In NTP, players are designing a 3×3 grid of double-sided tiles as quickly as possible while trying to complete the three objectives to the best of their ability. I’m usually not the biggest fan of real-time games. Surprisingly, Nine Tiles Panic bulldozed through all of my dislikes, charmed my pants off, and left a smile on my face. (That was an odd chain of metaphors there.) The new art direction and theme of the second edition successfully weave a straightforward narrative around the fast, frantic, and kinetic gameplay and keeps it all snuggled close together in one tight package. While it doesn’t give players enough interesting decisions to make it the main course of game night, it’s perfect as an appetizer or dessert. It’s easy enough for kids to enjoy, but challenging enough for everybody to play. One of the best Oink games to date, and easily one of the best board games to come out of Asia in 2019!

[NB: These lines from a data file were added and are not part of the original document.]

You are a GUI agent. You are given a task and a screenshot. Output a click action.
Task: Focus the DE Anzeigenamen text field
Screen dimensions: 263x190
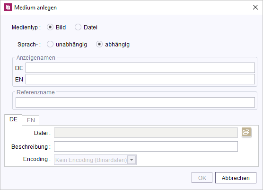140,68
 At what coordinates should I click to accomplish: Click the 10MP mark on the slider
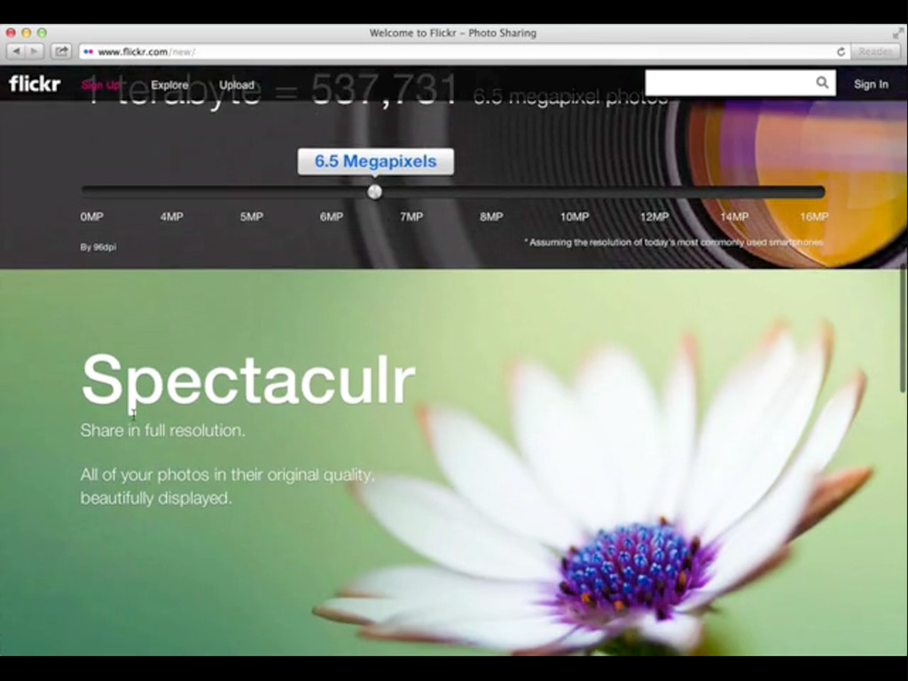coord(574,216)
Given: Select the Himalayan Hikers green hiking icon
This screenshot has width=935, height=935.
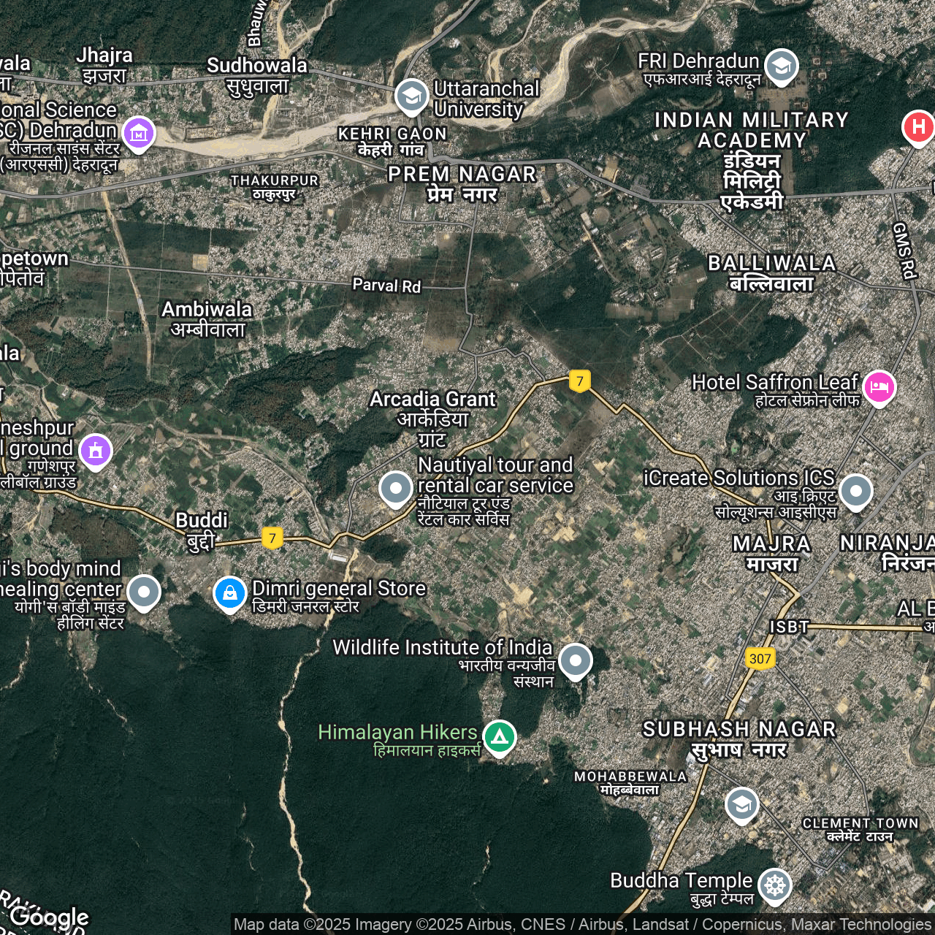Looking at the screenshot, I should (x=500, y=737).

1. Moon Base (itten, Booth 2862)
If you have never heard of the Japanese publisher, itten, I strongly recommend you immediately head to their booth at Gen Con. They’re the most exciting design team in Japan right now as their designs really push the definition of what board games are and should be. You may have heard of their little dexterity game, Tokyo Highway, as it was picked up by Asmodee last year. While a bit divisive in its gameplay, Tokyo Highway’s table presence and charm are undeniable. Itten continues this tradition with their latest game, Moon Base–a two-player abstract game that celebrates the 50th anniversary of the first lunar landing in 1969. WOW!
Moon Base is by far itten’s best game to date; however, you won’t see its clever design until you’ve played through your first game.
Players are essentially taking turns placing rings on the moon in a tight area majority game where players are vying to create the longest and tallest moon bases. (That’s why the title font is ridiculously cool.) What you won’t realize is that EVERYTHING matters in this game. How and where you place your rings matters. Which rings you choose matters. Which rings you do NOT choose matters. The order in which you choose your rings matters. Even what player color you select at the very start of the game, MATTERS! It’s as bizarre as it is beautifully brutal. My only complaint is that I wish they had included tokens for scoring (similar to Catan’s “longest road” card). They went the extra mile (or 384,400 km) with the first player marker though–the planet Earth. Perfect. Absolutely, perfect. Everything about this game demonstrates why I love exploring Asian board game design and the unique stories they tell. Get. This. Game.